SOURCE RECORDS –
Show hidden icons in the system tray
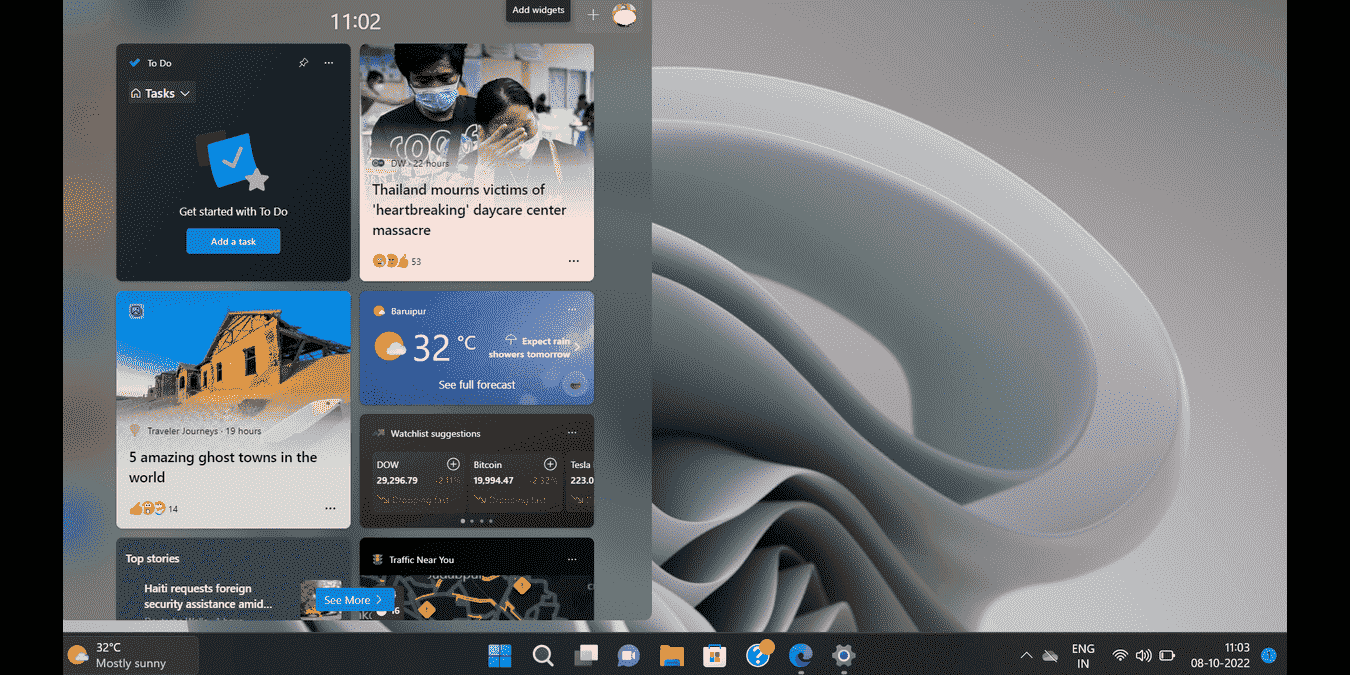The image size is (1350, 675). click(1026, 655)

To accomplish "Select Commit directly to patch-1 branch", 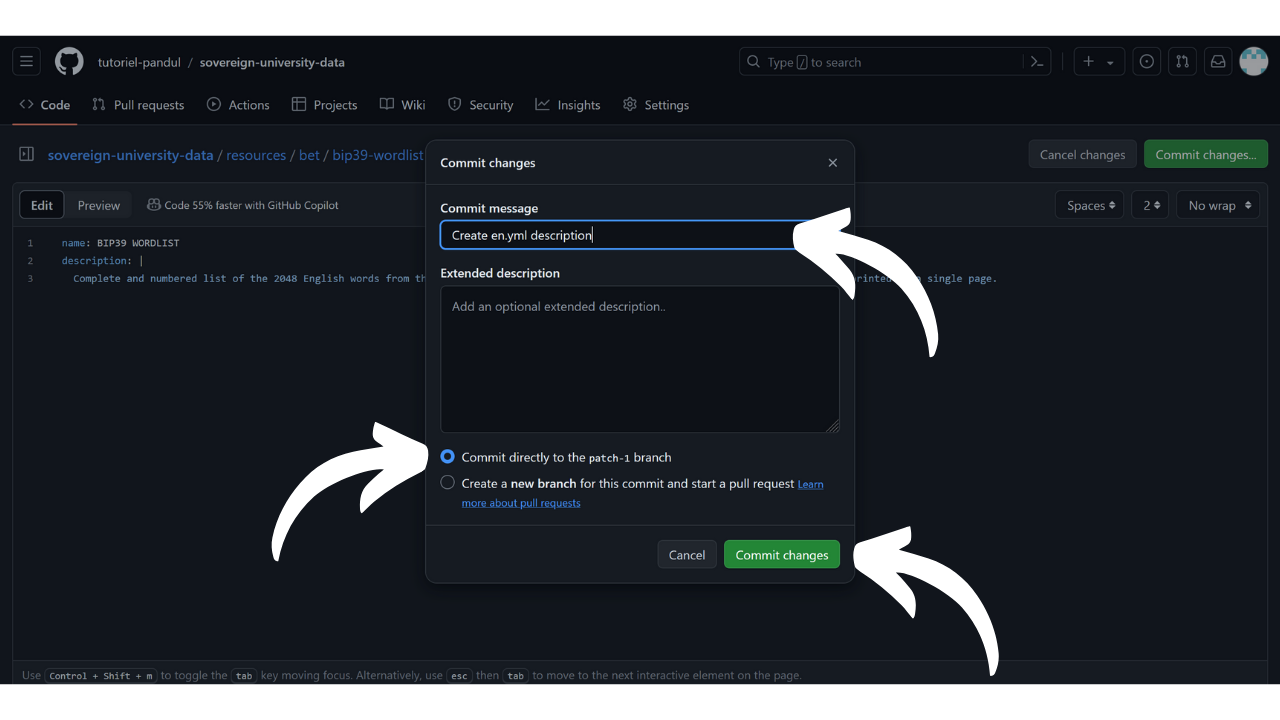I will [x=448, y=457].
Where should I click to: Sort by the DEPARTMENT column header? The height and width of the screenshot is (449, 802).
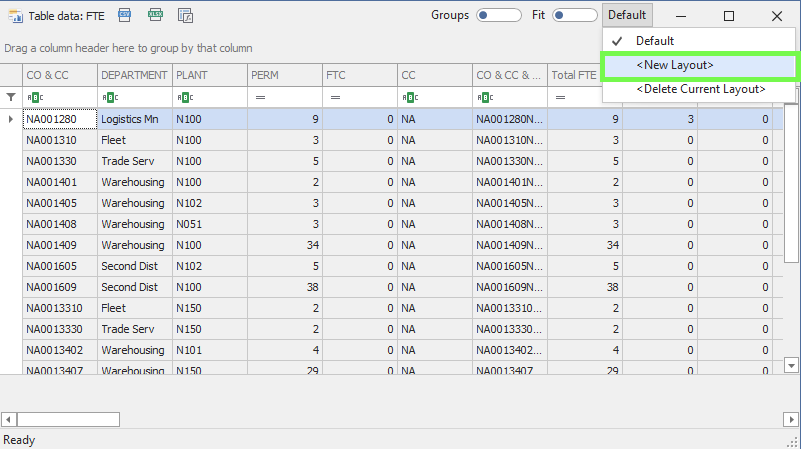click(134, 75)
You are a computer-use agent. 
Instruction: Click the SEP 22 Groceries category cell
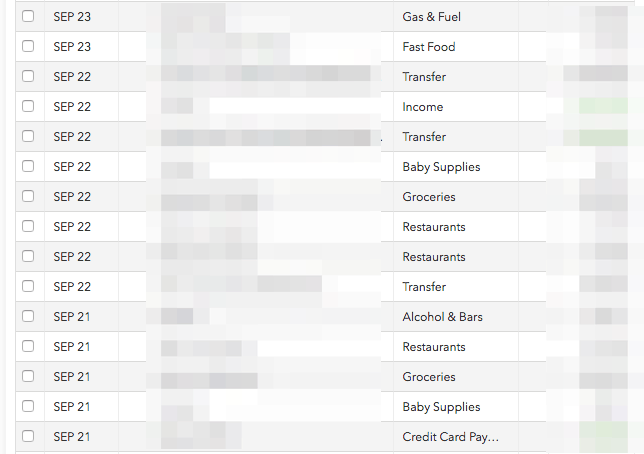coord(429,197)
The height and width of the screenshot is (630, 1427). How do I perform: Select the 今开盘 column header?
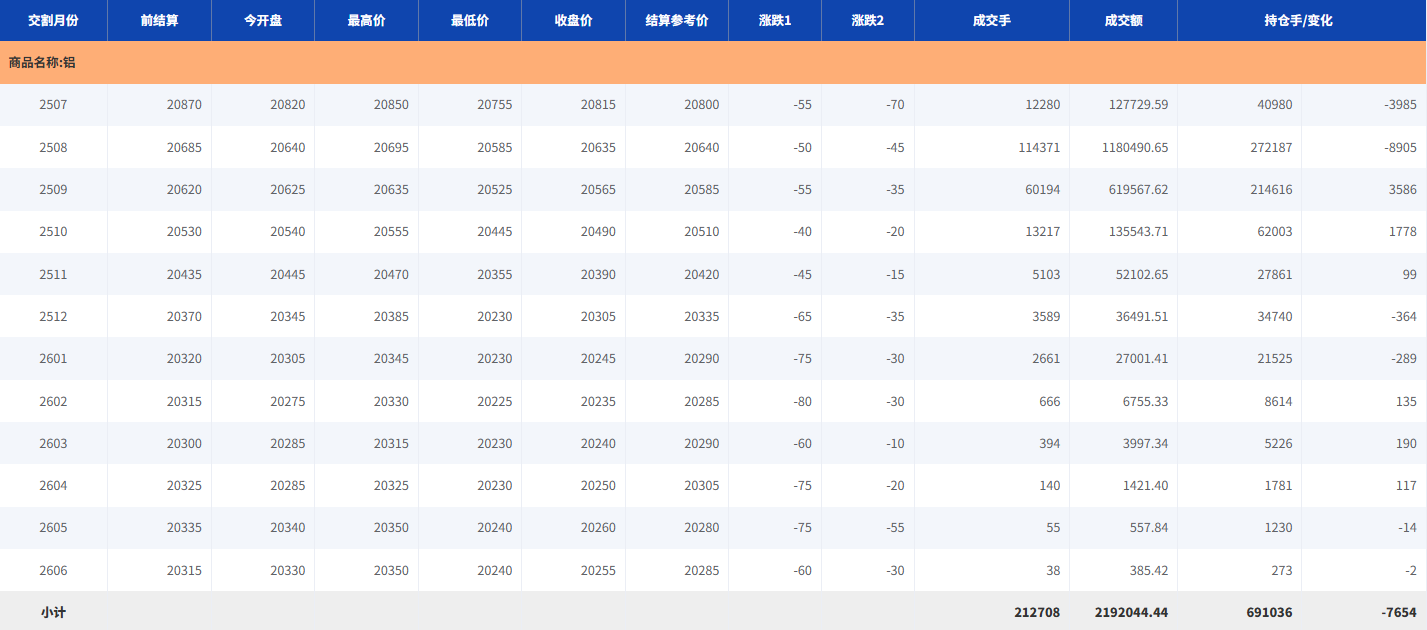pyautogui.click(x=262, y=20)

REQUIRED WORK –
From the line containing "Instruction: Click the" down to the last line of the data above, transcribe exactly those lines and no others; omit the pictures.

EXERCISE SOLUTION –
Instruction: Click the SEP 22 Groceries category cell
coord(429,197)
The height and width of the screenshot is (630, 1427). How do I perform: Select the 今开盘 column header?
pyautogui.click(x=262, y=20)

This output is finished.